As an LDC, Bhutan will benefit from guidelines for market access negotiations approved by the General Council in December 2002 for Least-Developed Countries. This guidelines provides for LDC's to undertake commitments and concessions commensurate with their individual development, financial and trade situation and for members no to refrain form making excessive demands on acceding candidates.

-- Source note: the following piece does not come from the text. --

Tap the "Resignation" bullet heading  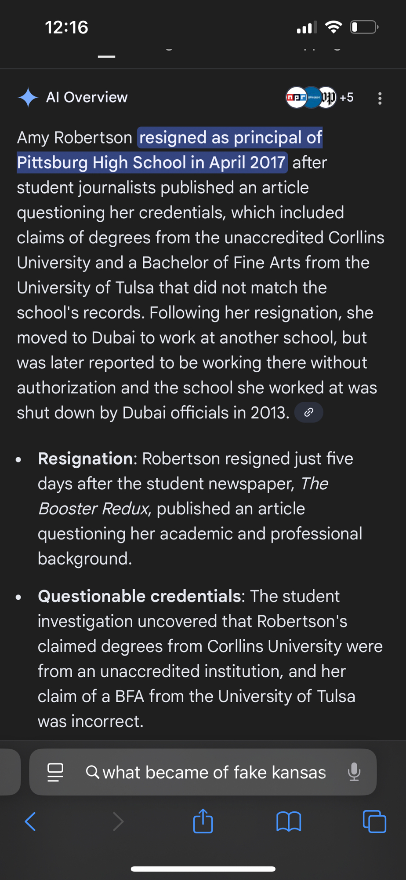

The head of Bhutan's delegation was the minister of Trade and Industry, Lyonpo Yeshey Zimba. In his intervention the minister explained that the government has identified four major pillars to guide the country's economic development: economic growth and development, preservation and promotion of cultural heritage, environmental conservation and good governance. The minister also said that “in an increasingly interdependent world, Bhutan must create an open and liberal environment for private sector promotion, export growth and integrate into the regional and multilateral trading system”. He also said that “at the same time we have to ensure that the pursuit of economic development and globalization does not adversely affect our fragile mountain environment and degrade the rich culture and heritage”. He also urged members to take this into consideration.

The GDP of Bhutan grew 8,7% in 2004 with an inflation rate of 3,9% although the country has experienced persistently large trade deficits that amounted to US$87.3 million or 14% of GDP in 2003/2004. Bhutan's trade is heavily concentrated in a narrow range of commodities and with few countries. India takes 96% of the country's exports and is a source of almost 90% of the imports.

Bhutan submitted its application for membership in 1999 and the fists meeting of the Working Party was in November 2004.